Adrian has written 153 articles for us.

5 Comments

  1. There are weeks like this where as a European it is hard to tell yourself that the USA is a country that is supposed to be a democracy, a country that has developed and is at the same stage as Western Europe.

    Hearing about this horrible execution, hearing about the murder of a seventeen year old German exchange student that might not be punished because you apparently are allowed to shoot people once they step on your proporty is just devastating.

    We are always told that we as a society have long moved beyond “an eye for an eye” but some apparently don’t. And I surely wonder how people who support this can look around, see that the only other countries who still exicute are countries they would never compare their country too and still believe it a. Especially with the violent death rate in the US being much higher than in most (all?) Western European countries.

    How can you tell people not to kill but do it as a state?

    I’m sorry, I do like many aspects of the US but this week it seems just a little much.

  2. I appreciate that you mentioned what their crimes were. I sometimes get so worked up about the death penalty that I forget that these people are dangerous (and I’m a victim advocate). However, murdering any person is horrible, especially with the failure rate of executions and the number of people who are innocent or mentally unstable that are executed.

  3. There was this amazing quote in the NYTimes about this case, where an death penalty appellate court lawyer from Texas said, “For a state that executes people they are awfully bad at it.”

    So much was done incorrectly; it only furthers the fact that capital punishment is cruel and unusual punishment. You never find a rich person on death row, and that is because 1) our prison system is inherently classist (and racist) and 2) those who can afford a good attorney and expert witnesses will rarely make it to death row. It is so awfully sad that in states that are so vehemently ~pro-life~, many do not realize the inconsistencies in being pro-capital punishment but also anti-abortion.

    I come from a state where the electric chair might soon be used again and one that also incarcerates more people than any other place in the world. Our state alone has had 10 exonerations from death row. One execution (from the early 2000s, I believe) is believed to have been an innocent man put to death, at least in the opinion of Sr. Helen Prejean.

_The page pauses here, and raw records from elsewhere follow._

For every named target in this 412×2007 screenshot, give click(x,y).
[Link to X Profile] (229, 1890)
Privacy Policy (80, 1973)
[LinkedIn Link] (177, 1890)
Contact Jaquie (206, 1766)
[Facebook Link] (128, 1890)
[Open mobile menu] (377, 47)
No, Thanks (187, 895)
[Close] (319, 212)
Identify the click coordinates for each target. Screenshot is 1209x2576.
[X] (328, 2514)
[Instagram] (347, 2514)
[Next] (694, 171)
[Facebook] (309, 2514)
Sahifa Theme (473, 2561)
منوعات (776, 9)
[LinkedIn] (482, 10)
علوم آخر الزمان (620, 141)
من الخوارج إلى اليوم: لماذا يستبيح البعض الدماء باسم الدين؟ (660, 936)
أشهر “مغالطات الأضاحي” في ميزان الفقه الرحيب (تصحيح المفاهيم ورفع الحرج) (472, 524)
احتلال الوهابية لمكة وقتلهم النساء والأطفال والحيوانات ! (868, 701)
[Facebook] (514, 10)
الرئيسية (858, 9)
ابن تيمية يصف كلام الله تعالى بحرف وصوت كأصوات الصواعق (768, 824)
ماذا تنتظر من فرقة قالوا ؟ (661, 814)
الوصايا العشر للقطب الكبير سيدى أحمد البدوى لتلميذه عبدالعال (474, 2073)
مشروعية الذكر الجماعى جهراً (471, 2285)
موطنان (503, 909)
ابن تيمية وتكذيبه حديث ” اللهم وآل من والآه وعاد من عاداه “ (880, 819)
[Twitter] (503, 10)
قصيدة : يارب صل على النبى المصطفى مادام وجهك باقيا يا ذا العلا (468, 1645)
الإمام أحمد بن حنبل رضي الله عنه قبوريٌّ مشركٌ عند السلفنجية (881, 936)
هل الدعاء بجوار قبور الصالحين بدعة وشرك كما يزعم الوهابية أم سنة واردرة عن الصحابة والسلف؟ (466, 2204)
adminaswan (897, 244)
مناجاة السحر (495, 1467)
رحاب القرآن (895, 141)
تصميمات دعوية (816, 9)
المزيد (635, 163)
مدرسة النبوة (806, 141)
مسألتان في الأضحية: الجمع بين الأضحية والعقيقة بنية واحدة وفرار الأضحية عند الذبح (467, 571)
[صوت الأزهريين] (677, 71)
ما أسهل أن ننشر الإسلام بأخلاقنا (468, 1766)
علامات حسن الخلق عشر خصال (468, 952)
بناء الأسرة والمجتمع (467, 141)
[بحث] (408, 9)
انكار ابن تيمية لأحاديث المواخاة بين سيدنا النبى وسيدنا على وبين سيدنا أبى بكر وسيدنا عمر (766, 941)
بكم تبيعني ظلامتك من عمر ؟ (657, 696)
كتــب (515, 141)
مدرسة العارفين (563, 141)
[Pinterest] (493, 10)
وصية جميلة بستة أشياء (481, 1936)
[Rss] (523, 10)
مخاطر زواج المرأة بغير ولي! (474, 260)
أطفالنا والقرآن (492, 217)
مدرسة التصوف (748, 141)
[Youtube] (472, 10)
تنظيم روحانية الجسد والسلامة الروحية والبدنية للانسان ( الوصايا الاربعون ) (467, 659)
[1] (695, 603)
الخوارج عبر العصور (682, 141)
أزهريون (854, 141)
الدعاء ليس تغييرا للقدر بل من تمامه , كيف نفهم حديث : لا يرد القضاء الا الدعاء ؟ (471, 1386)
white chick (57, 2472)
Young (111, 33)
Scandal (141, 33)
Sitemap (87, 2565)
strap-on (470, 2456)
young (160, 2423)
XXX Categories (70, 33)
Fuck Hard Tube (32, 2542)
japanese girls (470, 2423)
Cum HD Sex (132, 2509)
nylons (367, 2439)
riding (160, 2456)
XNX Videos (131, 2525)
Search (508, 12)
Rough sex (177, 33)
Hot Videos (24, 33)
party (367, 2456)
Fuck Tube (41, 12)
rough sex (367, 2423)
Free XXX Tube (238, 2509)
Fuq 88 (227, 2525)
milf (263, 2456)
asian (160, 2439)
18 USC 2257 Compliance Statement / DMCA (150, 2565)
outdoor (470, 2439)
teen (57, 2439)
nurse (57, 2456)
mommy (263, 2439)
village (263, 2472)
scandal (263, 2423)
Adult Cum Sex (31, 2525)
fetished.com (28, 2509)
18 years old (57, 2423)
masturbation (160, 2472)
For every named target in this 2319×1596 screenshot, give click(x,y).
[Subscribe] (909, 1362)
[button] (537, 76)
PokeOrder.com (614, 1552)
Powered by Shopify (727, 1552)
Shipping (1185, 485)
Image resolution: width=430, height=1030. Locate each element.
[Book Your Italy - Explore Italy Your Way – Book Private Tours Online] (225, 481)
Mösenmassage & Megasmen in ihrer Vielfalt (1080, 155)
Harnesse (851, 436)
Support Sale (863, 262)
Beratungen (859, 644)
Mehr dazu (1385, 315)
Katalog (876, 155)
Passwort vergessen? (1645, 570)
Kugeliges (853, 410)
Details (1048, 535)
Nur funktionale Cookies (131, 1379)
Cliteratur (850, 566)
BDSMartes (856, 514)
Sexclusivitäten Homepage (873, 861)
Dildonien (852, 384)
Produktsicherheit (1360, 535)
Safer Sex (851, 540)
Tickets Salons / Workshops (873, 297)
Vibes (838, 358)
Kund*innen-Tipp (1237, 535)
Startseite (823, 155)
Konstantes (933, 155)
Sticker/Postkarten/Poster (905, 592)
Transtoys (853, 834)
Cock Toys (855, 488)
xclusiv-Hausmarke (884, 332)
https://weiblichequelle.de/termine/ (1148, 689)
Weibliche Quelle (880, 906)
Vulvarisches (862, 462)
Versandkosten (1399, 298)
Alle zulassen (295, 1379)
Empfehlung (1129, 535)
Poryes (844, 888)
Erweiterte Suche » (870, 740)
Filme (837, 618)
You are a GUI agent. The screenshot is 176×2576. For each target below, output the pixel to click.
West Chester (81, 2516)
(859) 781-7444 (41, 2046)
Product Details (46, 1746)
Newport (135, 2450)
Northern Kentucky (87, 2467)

    This is so rambled but the worst thing about capital punishment, at least here, is that it never lets anything be put to rest. Every time there is an appeal, every time there is a stay, every time the family of the victim, the family of the prisoner, everyone has to go through the same pain they did when their loved one was hurt (as there are capital crimes which are not murder) or killed. There is no peace if the case keeps coming up again and again. I know that was why a victims’ families group founded in New Orleans many years ago, and why Murder Victims’ Families for Reconciliation was does the work it does.

  4. I feel no sympathy for Lockett, considering what his crimes were (and he confessed to them, this obviously isn’t a case where his guilt could be in doubt in any way).

    I can’t believe the media is spinning this so everyone is now concerned about this criminal’s “rights.” What about Stephanie Nieman’s (the victim he buried alive, in case anyone was wondering) rights?